Geburt der Venus, 1996, Ölpastell auf Pappe 
Geburt der Venus, 1996, Ölpastell auf Pappe 

Über das Verhältnis von Menschenverachtung und sexuellem Missbrauch

Sexuelle Leidenschaft bedeutet den Tod der Liebe.

Jede rein körperliche Liebe kann in Hass umschlagen, ja ist dem Hass sehr verwandt, wenn sie nicht in tiefer Wesensliebe und vollständiger Akzeptanz der Person gründet.
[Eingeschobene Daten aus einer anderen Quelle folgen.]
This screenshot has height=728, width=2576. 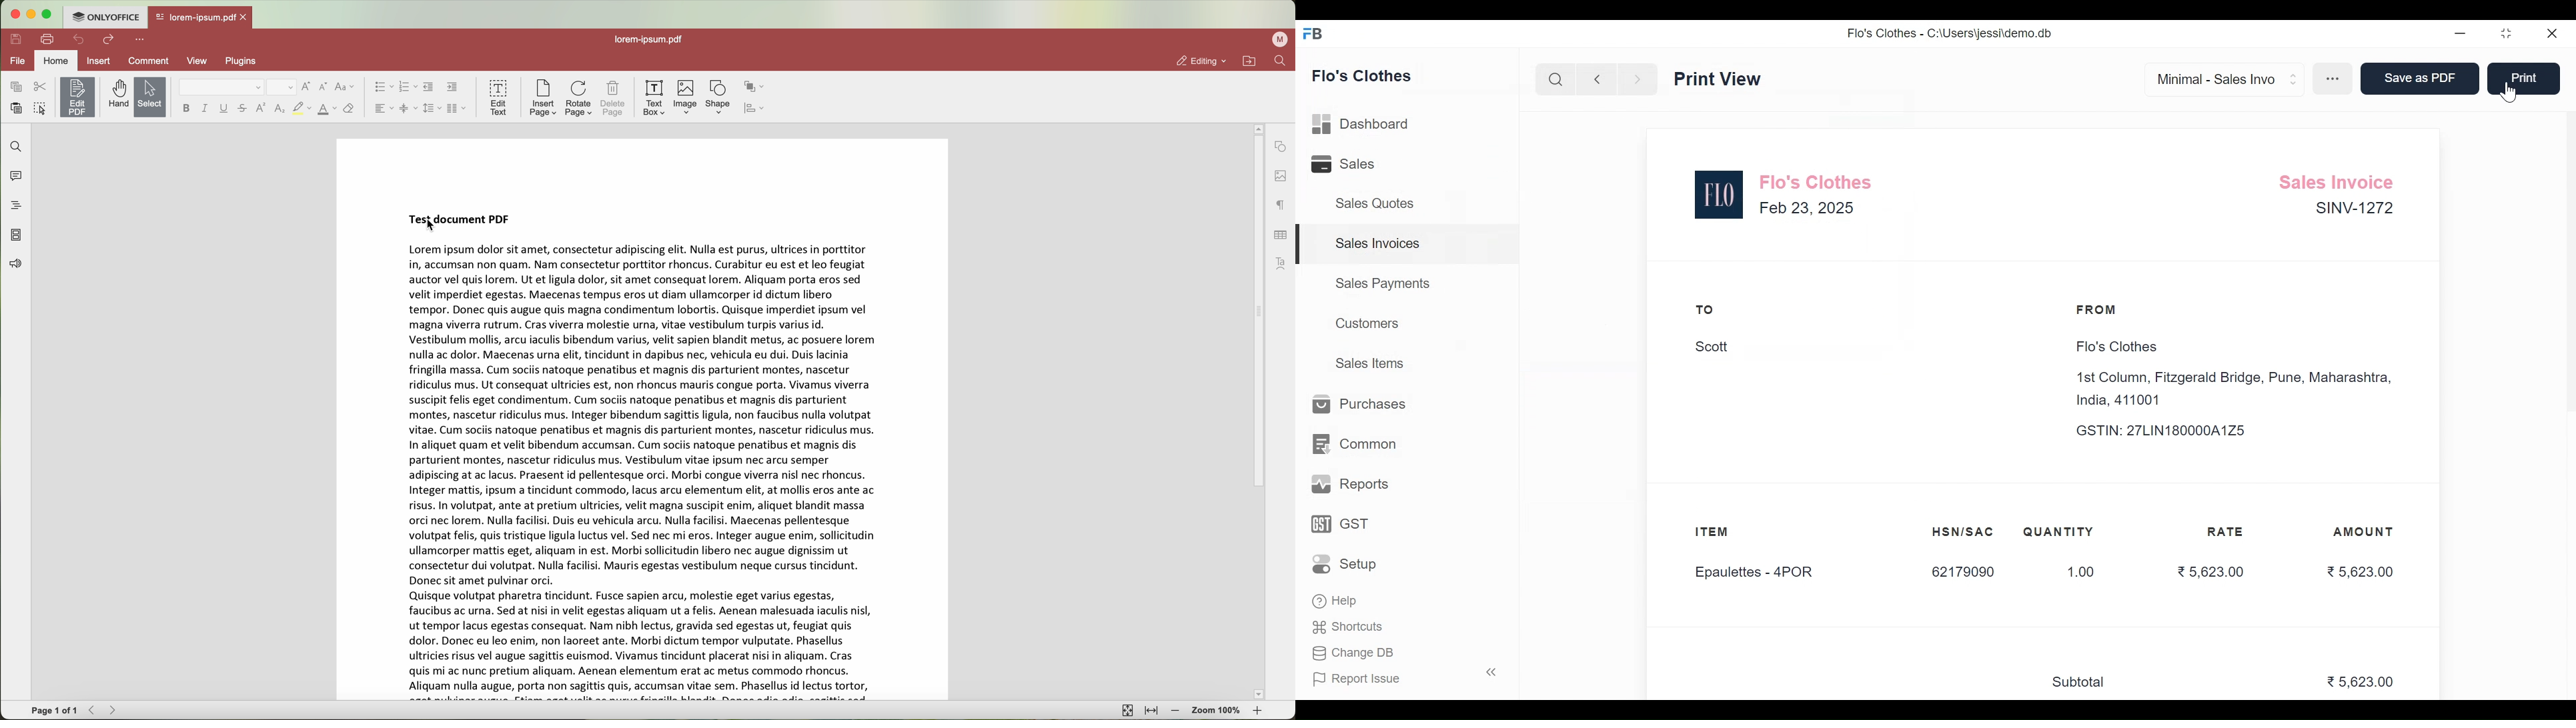 I want to click on HSN/SAC, so click(x=1964, y=532).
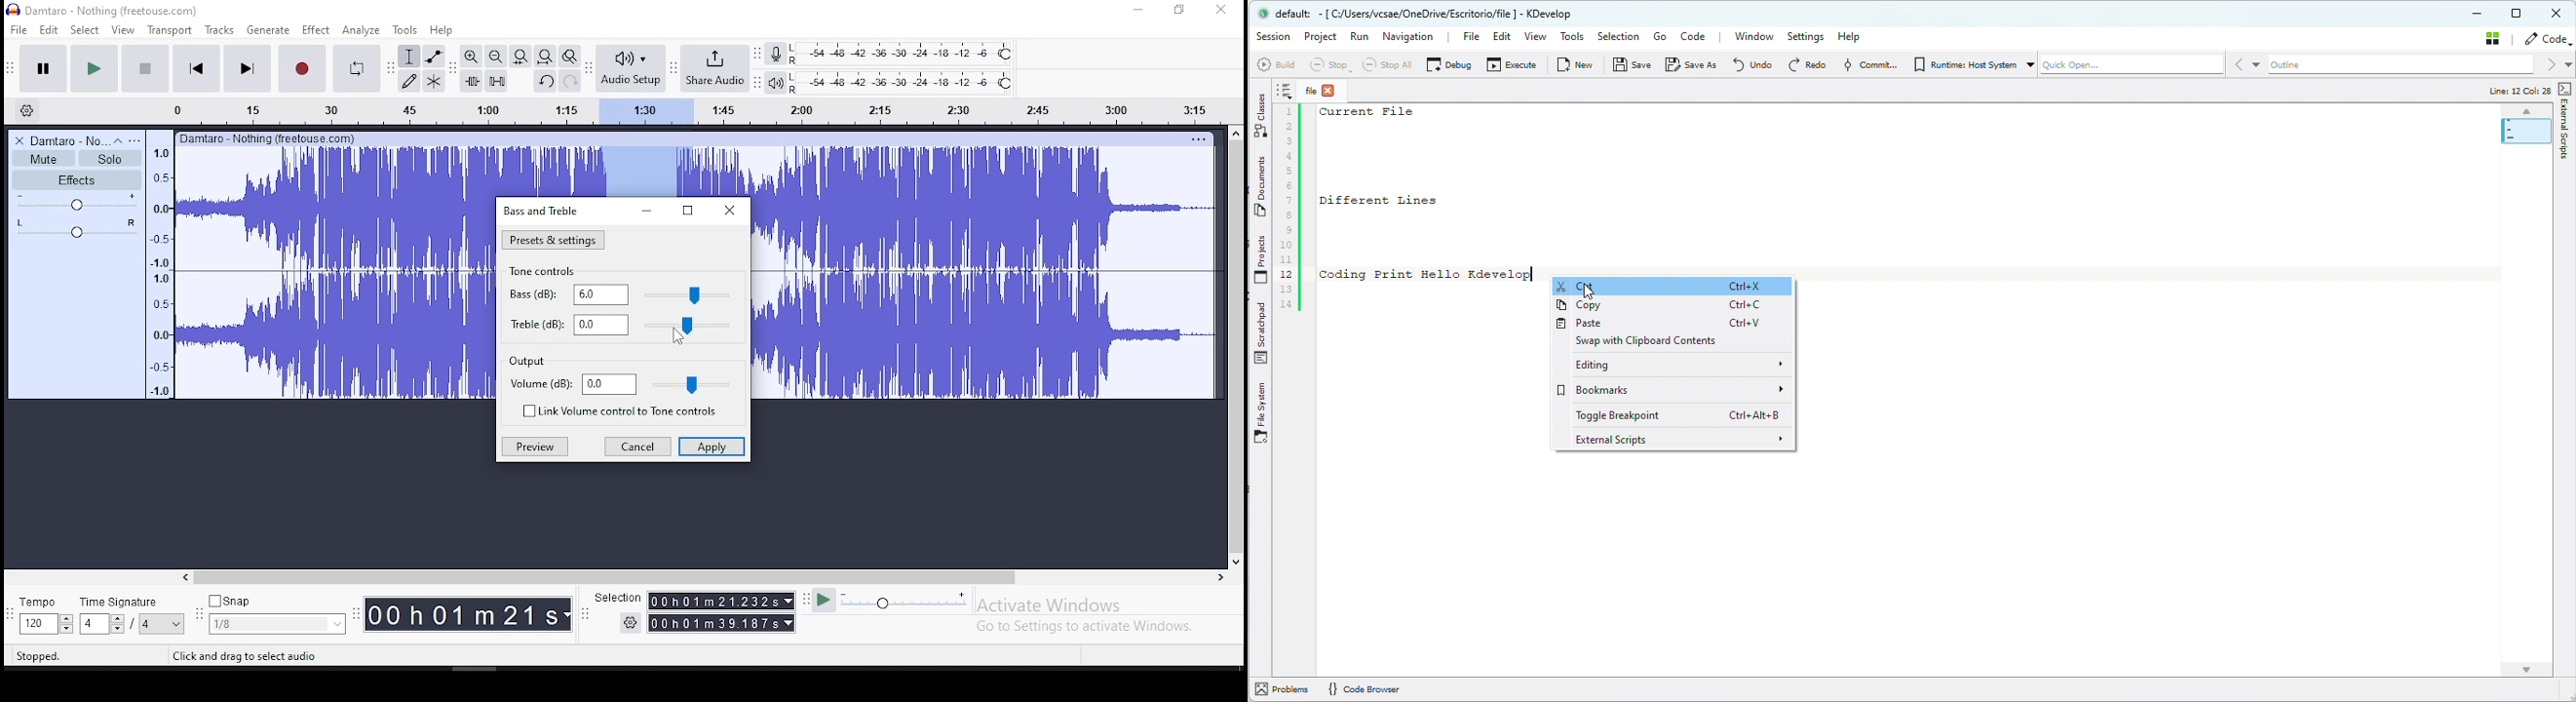 This screenshot has width=2576, height=728. I want to click on Maximize, so click(687, 212).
Denn es kommt bei der körperlichen Liebe auf jeden Fall der Genuss der eigenen leiblichen Selbstheit mit ins Spiel. Wo aber ein ganz auf das Ego zentrierter Leibesgenuss in eine Paarbeziehung mit eingeht, besteht die Gefahr der Kränkung. Und Kränkung geschieht dort, wo die Gebärden der Liebe um der Eitelkeit willen missbraucht werden. Der Normalzustand in unserer ganzen Gesellschaft ist der der Eitelkeit. Und die Augenblicke tief empfundener Liebe sind leider die Ausnahme. Häufig macht man sich etwas vor, indem man in einem übersteigerten leiblichen Ausdruck seine Liebe und Zuneigung beweisen will. Einer sogenannten „heißen Liebe“ steht also immer der Hass an der Seite. Wahre Liebe ist sanft und schonend, sie begehrt nichts für sich selbst, sondern kommt aus der Fülle des Seins. Sie besteht im wechselseitigen Erkennen und Beschenken. Das, was unsere Gesellschaft heute Liebe heißt, ist Leidenschaft, und Leidenschaft schafft Leiden, Kränkung und Unglück. Sie schafft auch Veräußerlichung, Leugnung und Missachtung des inneren Menschen und der Menschlichkeit schlechthin. Denn Sexualität ist etwas ganz Intimes, das beim Menschen mit dem Zusammenwirken von Leib und Geistseele in enger Verbindung steht. Daher sollte Sexualität in einer Paarbeziehung immer in die tiefe Wesensliebe zweier Menschen eingebettet sein. In ihr sollen zwei Menschen gleichsam zu einem Leib werden. Eine Gesellschaft des achtzehnten und neunzehnten Jahrhunderts hat die sogenannte „Notzucht“, die in den islamischen Staaten zumindest einer gesetzlichen Regelung durch „zeitlich befristete Ehen“ unterliegt, in ihrem unausgesprochenen Moralkodex heuchlerisch über die harmlose zeitweilige Selbstbefriedigung zum biologischen Ausgleich erhoben und somit die Verhältnisse zwecks Rechtfertigung von Promiskuität, Ehebrüchen sowie von Vergewaltigungen innerhalb der Ehe auf den Kopf gestellt. Die Früchte dieser Tendenz in Form von Reaktanz unter dem Deckmantel sexueller Selbstbefreiung kann heute selbst der Blinde sehen. Niemand nenne es Tragik und unausweichliches Schicksal.